● WHAT IS REQUIRED:
Copy out all of the entries exactly as they appear.

● MATERIAL PROVIDED:
>>>
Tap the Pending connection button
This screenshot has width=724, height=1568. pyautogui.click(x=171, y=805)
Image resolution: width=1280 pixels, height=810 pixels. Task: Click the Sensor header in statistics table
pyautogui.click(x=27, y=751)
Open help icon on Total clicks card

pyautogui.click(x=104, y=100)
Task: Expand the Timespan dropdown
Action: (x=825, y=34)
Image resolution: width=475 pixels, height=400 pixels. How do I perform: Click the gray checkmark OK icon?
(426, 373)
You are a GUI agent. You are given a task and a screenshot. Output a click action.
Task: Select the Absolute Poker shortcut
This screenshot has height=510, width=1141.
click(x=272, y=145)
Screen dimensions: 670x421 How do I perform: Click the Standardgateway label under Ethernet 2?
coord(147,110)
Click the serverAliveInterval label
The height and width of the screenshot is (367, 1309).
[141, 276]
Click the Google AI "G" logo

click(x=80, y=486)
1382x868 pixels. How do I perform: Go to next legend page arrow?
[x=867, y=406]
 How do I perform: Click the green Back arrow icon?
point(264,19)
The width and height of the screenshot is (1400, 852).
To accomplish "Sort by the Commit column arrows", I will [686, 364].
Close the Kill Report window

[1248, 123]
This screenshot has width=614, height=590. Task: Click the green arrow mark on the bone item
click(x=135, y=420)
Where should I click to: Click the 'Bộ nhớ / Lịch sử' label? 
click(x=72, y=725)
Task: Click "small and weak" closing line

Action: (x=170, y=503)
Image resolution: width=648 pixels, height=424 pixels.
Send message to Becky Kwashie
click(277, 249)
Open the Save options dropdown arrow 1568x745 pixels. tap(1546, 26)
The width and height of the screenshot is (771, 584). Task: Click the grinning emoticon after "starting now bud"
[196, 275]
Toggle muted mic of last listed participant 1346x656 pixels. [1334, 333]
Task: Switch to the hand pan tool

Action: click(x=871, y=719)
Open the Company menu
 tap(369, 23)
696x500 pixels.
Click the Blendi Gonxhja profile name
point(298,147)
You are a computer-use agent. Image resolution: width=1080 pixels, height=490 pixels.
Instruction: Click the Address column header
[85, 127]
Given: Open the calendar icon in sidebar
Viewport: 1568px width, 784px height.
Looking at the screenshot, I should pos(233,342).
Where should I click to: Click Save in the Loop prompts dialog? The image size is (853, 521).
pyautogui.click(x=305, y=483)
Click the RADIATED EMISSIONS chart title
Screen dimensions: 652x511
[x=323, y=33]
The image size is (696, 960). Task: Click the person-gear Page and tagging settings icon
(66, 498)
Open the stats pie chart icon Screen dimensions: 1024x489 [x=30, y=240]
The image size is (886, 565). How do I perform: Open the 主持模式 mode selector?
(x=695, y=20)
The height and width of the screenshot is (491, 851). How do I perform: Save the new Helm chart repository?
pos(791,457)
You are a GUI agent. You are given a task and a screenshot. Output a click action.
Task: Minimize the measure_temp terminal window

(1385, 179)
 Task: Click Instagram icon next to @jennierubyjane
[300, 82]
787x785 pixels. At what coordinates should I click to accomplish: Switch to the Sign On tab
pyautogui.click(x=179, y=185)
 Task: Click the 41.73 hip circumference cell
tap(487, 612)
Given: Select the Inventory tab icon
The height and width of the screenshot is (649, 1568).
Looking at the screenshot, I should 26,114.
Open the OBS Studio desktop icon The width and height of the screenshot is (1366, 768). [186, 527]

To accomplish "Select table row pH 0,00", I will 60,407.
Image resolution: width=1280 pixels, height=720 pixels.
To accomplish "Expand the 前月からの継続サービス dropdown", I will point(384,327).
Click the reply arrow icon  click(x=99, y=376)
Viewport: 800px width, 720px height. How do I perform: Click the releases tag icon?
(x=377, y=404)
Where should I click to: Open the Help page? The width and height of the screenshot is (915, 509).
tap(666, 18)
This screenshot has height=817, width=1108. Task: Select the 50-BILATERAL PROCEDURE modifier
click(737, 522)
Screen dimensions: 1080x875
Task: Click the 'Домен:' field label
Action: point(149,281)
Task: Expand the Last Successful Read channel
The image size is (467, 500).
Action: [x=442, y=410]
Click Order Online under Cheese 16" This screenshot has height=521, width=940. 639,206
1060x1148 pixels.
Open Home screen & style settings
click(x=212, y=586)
<<<
● RESULT OF THE TASK:
Tap the Pending connection button
This screenshot has width=724, height=1568. pyautogui.click(x=171, y=805)
Image resolution: width=1280 pixels, height=810 pixels. Task: Click the Sensor header in statistics table
pyautogui.click(x=27, y=751)
Open help icon on Total clicks card

pyautogui.click(x=104, y=100)
Task: Expand the Timespan dropdown
Action: (x=825, y=34)
Image resolution: width=475 pixels, height=400 pixels. How do I perform: Click the gray checkmark OK icon?
(426, 373)
You are a GUI agent. You are given a task and a screenshot. Output a click action.
Task: Select the Absolute Poker shortcut
This screenshot has height=510, width=1141.
click(x=272, y=145)
Screen dimensions: 670x421 How do I perform: Click the Standardgateway label under Ethernet 2?
coord(147,110)
Click the serverAliveInterval label
The height and width of the screenshot is (367, 1309).
[141, 276]
Click the Google AI "G" logo

click(x=80, y=486)
1382x868 pixels. How do I perform: Go to next legend page arrow?
[x=867, y=406]
 How do I perform: Click the green Back arrow icon?
point(264,19)
The width and height of the screenshot is (1400, 852).
To accomplish "Sort by the Commit column arrows", I will [686, 364].
Close the Kill Report window

[1248, 123]
This screenshot has width=614, height=590. Task: Click the green arrow mark on the bone item
click(x=135, y=420)
Where should I click to: Click the 'Bộ nhớ / Lịch sử' label? 
click(x=72, y=725)
Task: Click "small and weak" closing line

Action: (x=170, y=503)
Image resolution: width=648 pixels, height=424 pixels.
Send message to Becky Kwashie
click(277, 249)
Open the Save options dropdown arrow 1568x745 pixels. tap(1546, 26)
The width and height of the screenshot is (771, 584). Task: Click the grinning emoticon after "starting now bud"
[196, 275]
Toggle muted mic of last listed participant 1346x656 pixels. [1334, 333]
Task: Switch to the hand pan tool

Action: click(x=871, y=719)
Open the Company menu
 tap(369, 23)
696x500 pixels.
Click the Blendi Gonxhja profile name
point(298,147)
You are a computer-use agent. Image resolution: width=1080 pixels, height=490 pixels.
Instruction: Click the Address column header
[85, 127]
Given: Open the calendar icon in sidebar
Viewport: 1568px width, 784px height.
Looking at the screenshot, I should pos(233,342).
Where should I click to: Click Save in the Loop prompts dialog? The image size is (853, 521).
pyautogui.click(x=305, y=483)
Click the RADIATED EMISSIONS chart title
Screen dimensions: 652x511
[x=323, y=33]
The image size is (696, 960). Task: Click the person-gear Page and tagging settings icon
(66, 498)
Open the stats pie chart icon Screen dimensions: 1024x489 [x=30, y=240]
The image size is (886, 565). How do I perform: Open the 主持模式 mode selector?
(x=695, y=20)
The height and width of the screenshot is (491, 851). How do I perform: Save the new Helm chart repository?
pos(791,457)
You are a GUI agent. You are given a task and a screenshot. Output a click action.
Task: Minimize the measure_temp terminal window

(1385, 179)
 Task: Click Instagram icon next to @jennierubyjane
[300, 82]
787x785 pixels. At what coordinates should I click to accomplish: Switch to the Sign On tab
pyautogui.click(x=179, y=185)
 Task: Click the 41.73 hip circumference cell
tap(487, 612)
Given: Select the Inventory tab icon
The height and width of the screenshot is (649, 1568).
Looking at the screenshot, I should 26,114.
Open the OBS Studio desktop icon The width and height of the screenshot is (1366, 768). [186, 527]

To accomplish "Select table row pH 0,00", I will 60,407.
Image resolution: width=1280 pixels, height=720 pixels.
To accomplish "Expand the 前月からの継続サービス dropdown", I will point(384,327).
Click the reply arrow icon  click(x=99, y=376)
Viewport: 800px width, 720px height. How do I perform: Click the releases tag icon?
(x=377, y=404)
Where should I click to: Open the Help page? The width and height of the screenshot is (915, 509).
tap(666, 18)
This screenshot has height=817, width=1108. Task: Select the 50-BILATERAL PROCEDURE modifier
click(737, 522)
Screen dimensions: 1080x875
Task: Click the 'Домен:' field label
Action: point(149,281)
Task: Expand the Last Successful Read channel
The image size is (467, 500).
Action: [x=442, y=410]
Click Order Online under Cheese 16" This screenshot has height=521, width=940. 639,206
1060x1148 pixels.
Open Home screen & style settings
click(x=212, y=586)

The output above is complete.